То, что слова эти не достигли ушей командора, можно счесть подтверждением того факта, что и неведение бывает благом, — тому и так было вполне достаточно. Торопливой и неуверенной походкой преследуемого жулика он дошел до конца коридорчика; по пути вниз едва не свалился с трапа; пришел в себя и отдышался только на батарейной палубе, сидя на бухте каната рядом с зачехленной пушкой.

Солнце светило сквозь решетчатые люки, и пыль мельтешила в лучах. Из трюма припахивало. Щурясь на свет, командор пытался собрать разбегающиеся мысли. В ужасе и отчаянии, чувствуя внутри сосущий холодок и вовсе ничего уже не понимая, он наспех перебирал в памяти мужчин, когда-либо и почему-либо ему симпатичных — и вздохнул с облегчением, придя к выводу, что, разумеется, никто из них не вызывал в нем противоестественных желаний; но ведь и женщины, одного присутствия которой хватало бы ему, чтобы так потерять голову, он не встречал! Впору было поверить, что он сошел с ума — или что Воробей в самом деле подложил чего-то в угощение; но, как человек трезвомыслящий, командор скептически относился к байкам о чудодейственности знахарских «любовных» травок. Какое-то действие они, возможно, могли оказать — но не такое же! Нет, он решительно ничего не понимал.

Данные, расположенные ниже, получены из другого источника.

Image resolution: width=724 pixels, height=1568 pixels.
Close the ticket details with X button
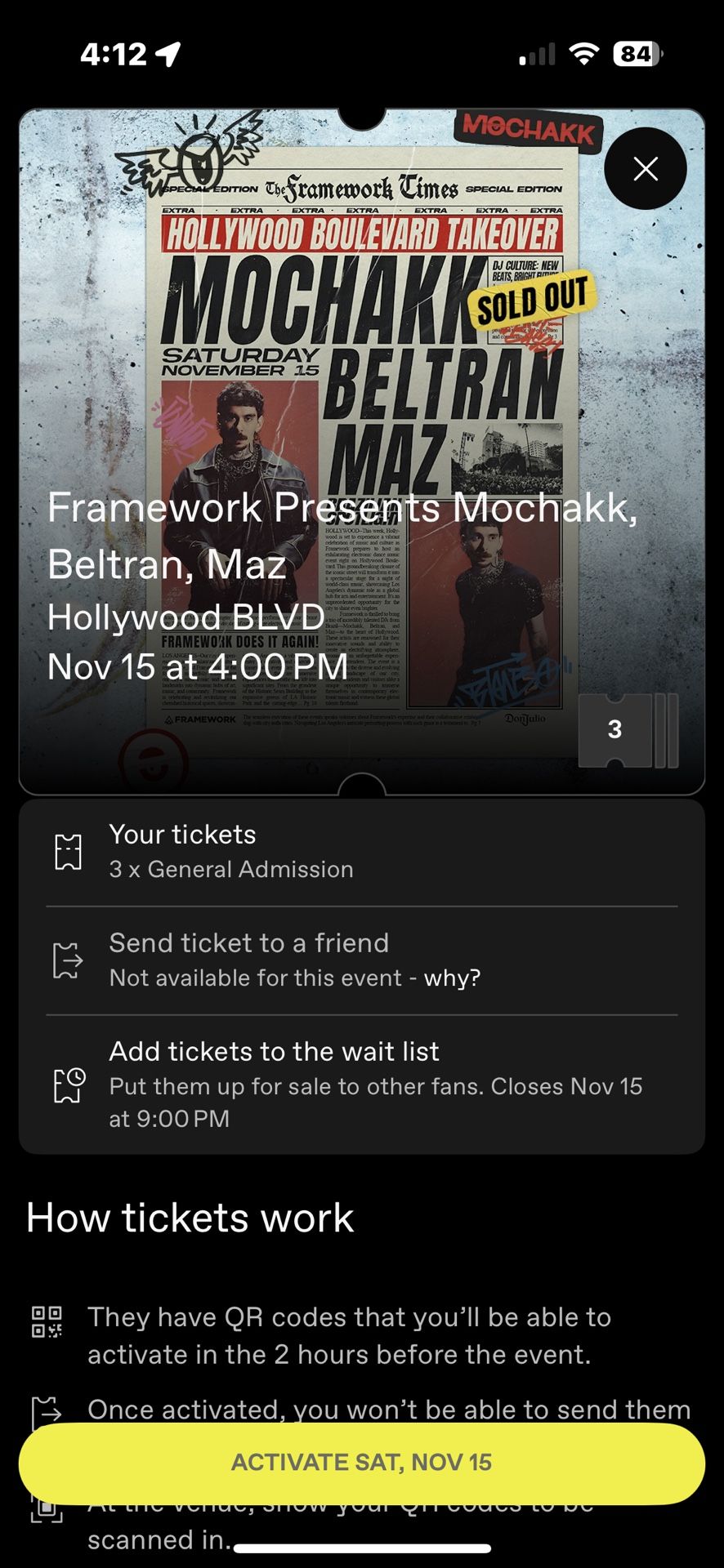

Но бессонная ночь и похмелье взяли свое — и к четырем склянкам додумавшийся до головной боли, окончательно заплутавший в дебрях психологии и разморенный жарой командор уже мирно дремал, уронив голову на лафет.

…От тычка он, вздрогнув, очнулся. Было уже темно. В желтом шатком свете над ним стояла хмурая негритянка с фонарем, толкая его босой ногой.

— Вставай, — хмуро заявила она. Сквозняк шевелил ее волосы, мятые концы белеющего платка. — Капитан зовет тебя.

Все же для начала одолеваемый подозрениями командор выбрался на верхнюю палубу, дабы сориентироваться по звездам относительно курса корабля. Но «Жемчужина» действительно шла к Ямайке.

Негритянка следила за ним, презрительно прищурившись. Тень под ее ногами была тройной: короткая и резкая — от фонаря в ее руке, и две длинных и прозрачных — от двух кормовых фонарей.

…Хватаясь в темноте за ступеньки трапа, Норрингтон лез из пахнущей морем ветреной прохлады в душную (и припахивающую трюмной гнилью) тьму нижних палуб. Впрочем, еще оттуда пахло едой, и этот запах мигом отбил у командора тоску по свежему воздуху; он втянул слюну и — сам себя устыдился.

В капитанской каюте горели свечи. Огоньки дрожали в черных оконных стеклах, в стекле стаканов, вздрагивали блики на скатерти. Свиной окорок блестел облитыми жиром и соусом поджаристыми боками. Вспомнив о запертой в трюме команде «Лебедя», которую вряд ли кто-нибудь озаботился накормить ужином, командор стал противен сам себе.